As Gill tries to turn around the share price, he has been rebuffed in approaches for the London Metal Exchange and NYSE Euronext. In October, CME said it would buy the Kansas City Board of Trade and in August the company announced plans for a new derivatives exchange in London.
“It would be a good use of CME’s high-multiple stock to go shopping with it and there could be significant cost savings,” Niamh Alexander, an analyst at KBW Inc. in New York, wrote in a report yesterday, referring to a purchase of Deutsche Boerse. “An acquisition could be compelling even with the multiple arbitrage alone, though we would see significant cost savings by combining the operating systems.”

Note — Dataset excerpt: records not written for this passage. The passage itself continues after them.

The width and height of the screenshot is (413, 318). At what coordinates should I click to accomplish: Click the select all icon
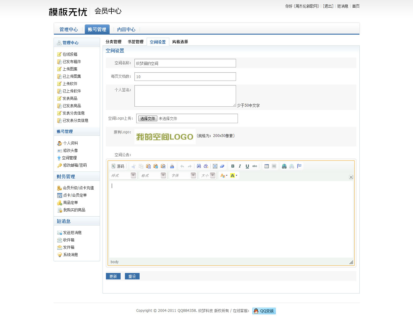click(x=215, y=166)
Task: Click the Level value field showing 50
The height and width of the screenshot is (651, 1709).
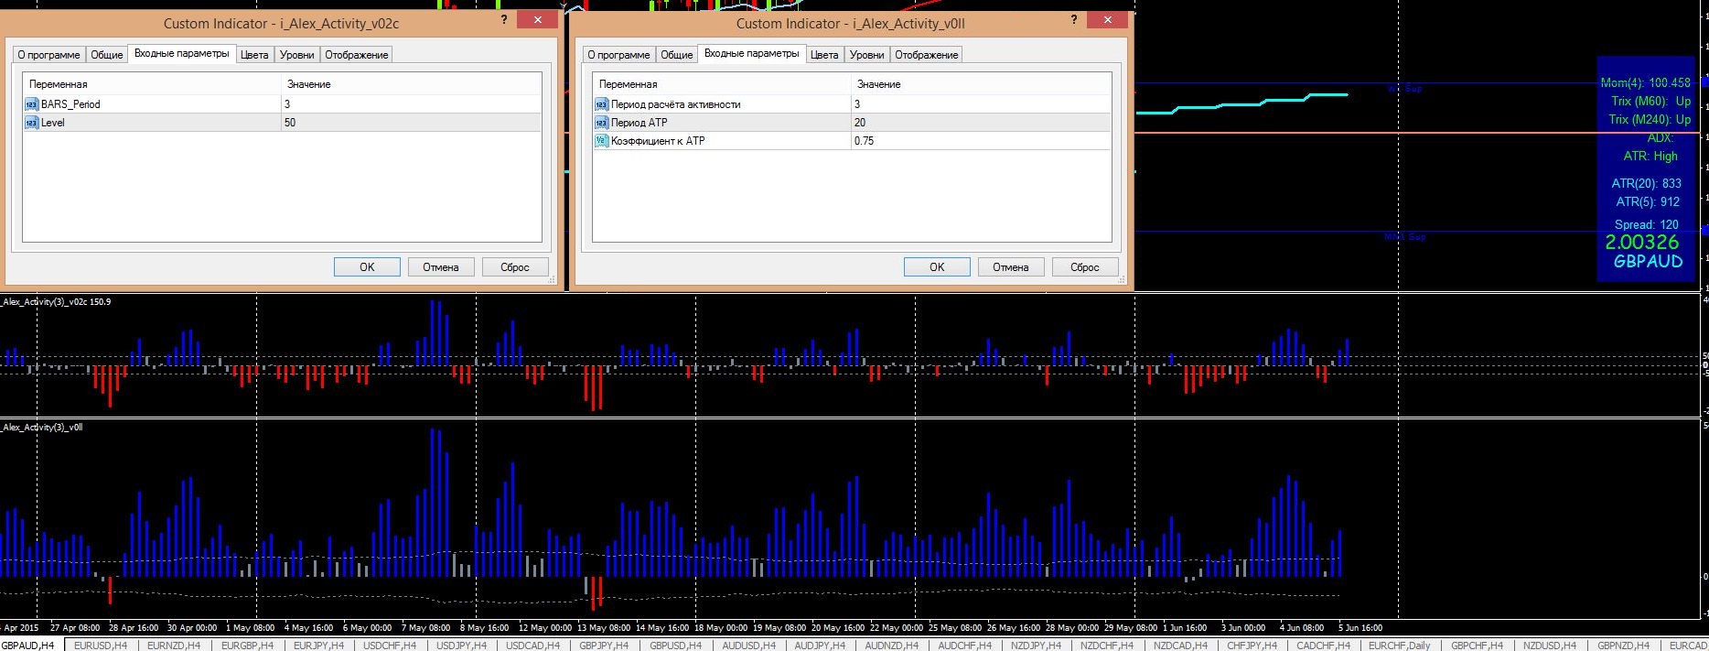Action: [411, 123]
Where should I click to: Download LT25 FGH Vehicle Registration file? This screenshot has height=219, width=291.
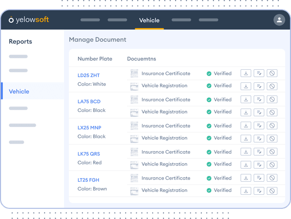246,190

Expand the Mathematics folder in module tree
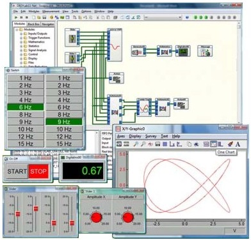click(x=21, y=42)
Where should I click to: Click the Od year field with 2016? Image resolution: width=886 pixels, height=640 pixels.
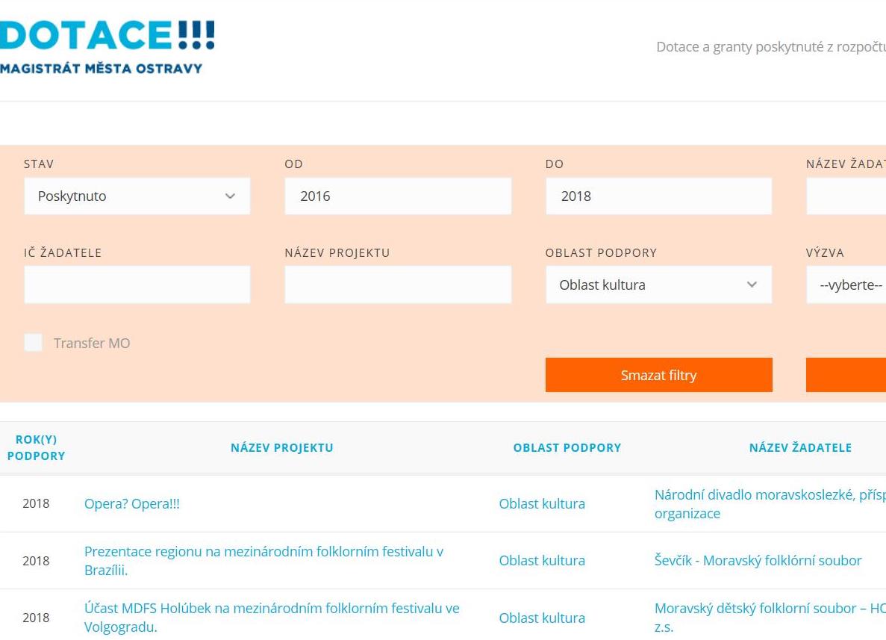pos(397,196)
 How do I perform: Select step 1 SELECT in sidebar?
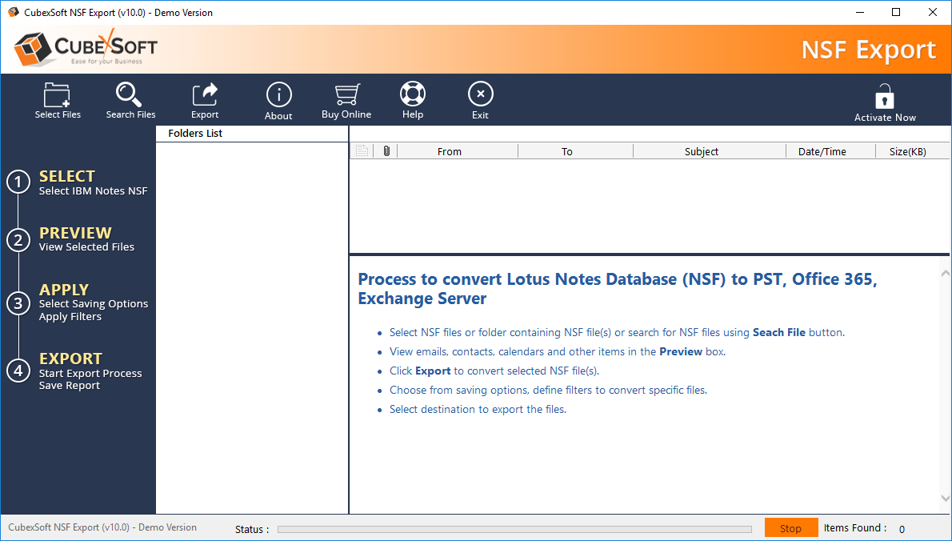pos(67,182)
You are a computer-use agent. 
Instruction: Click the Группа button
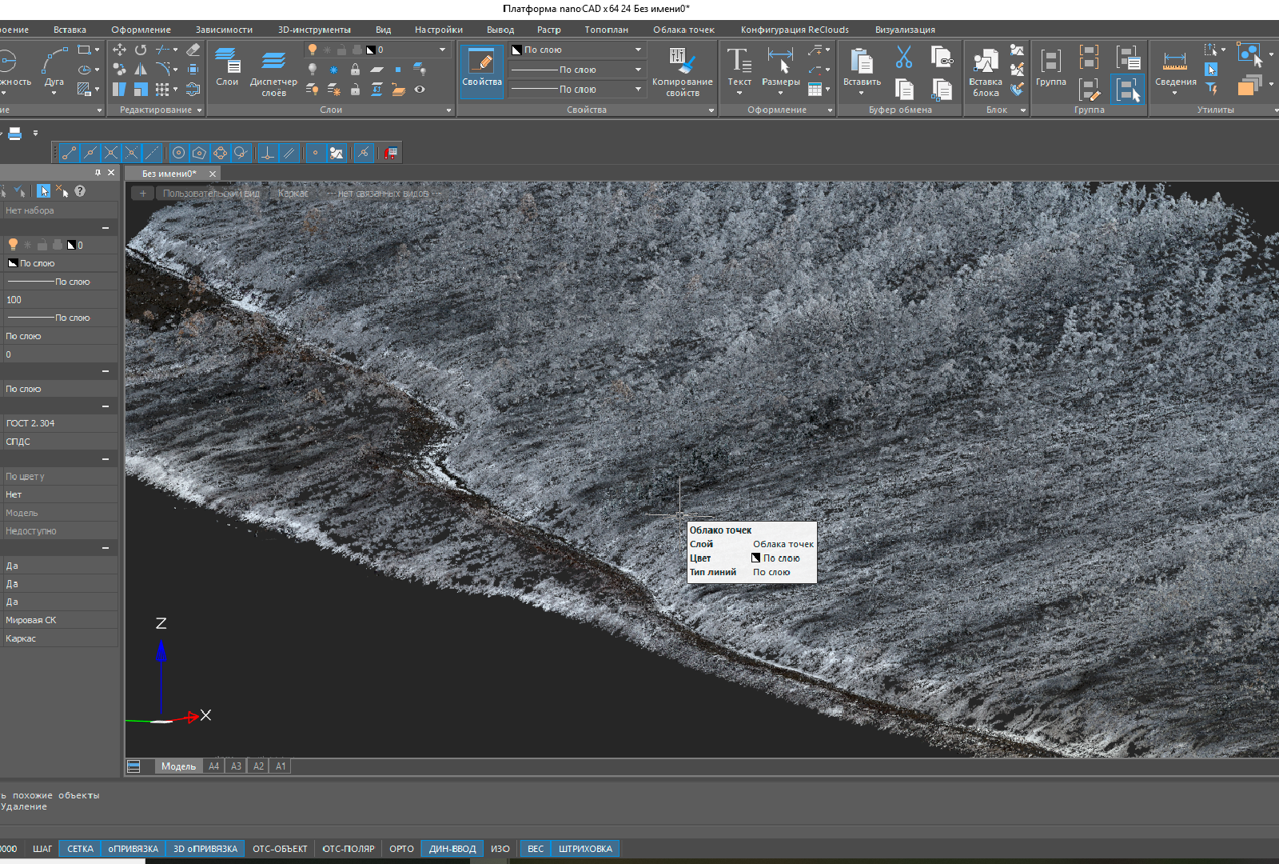click(x=1050, y=64)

CME’s revenue is fading in the face of declining trading following the 2008 financial crisis. Volume of contracts in the fourth quarter fell 13 percent from a year earlier, led by equity index, energy and interest rate contracts, the company said on Feb. 5. Revenue slid 10.3 percent to $661 million last quarter.
Average daily price moves for the S&P 500 have narrowed to 0.43 percent in 2013 from an average 1.08 percent the past five years, the steepest decline for any corresponding period since the 1930s, according to data compiled by Bloomberg.
“CME still has a strong business model,” Rich Repetto, an analyst at Sandler O’Neill & Partners LP in New York, said in a phone interview yesterday. “Investors think CME’s volumes are suppressed by cyclical issues such as low interest rates and low equity volatility, so volumes are seen rebounding over time.”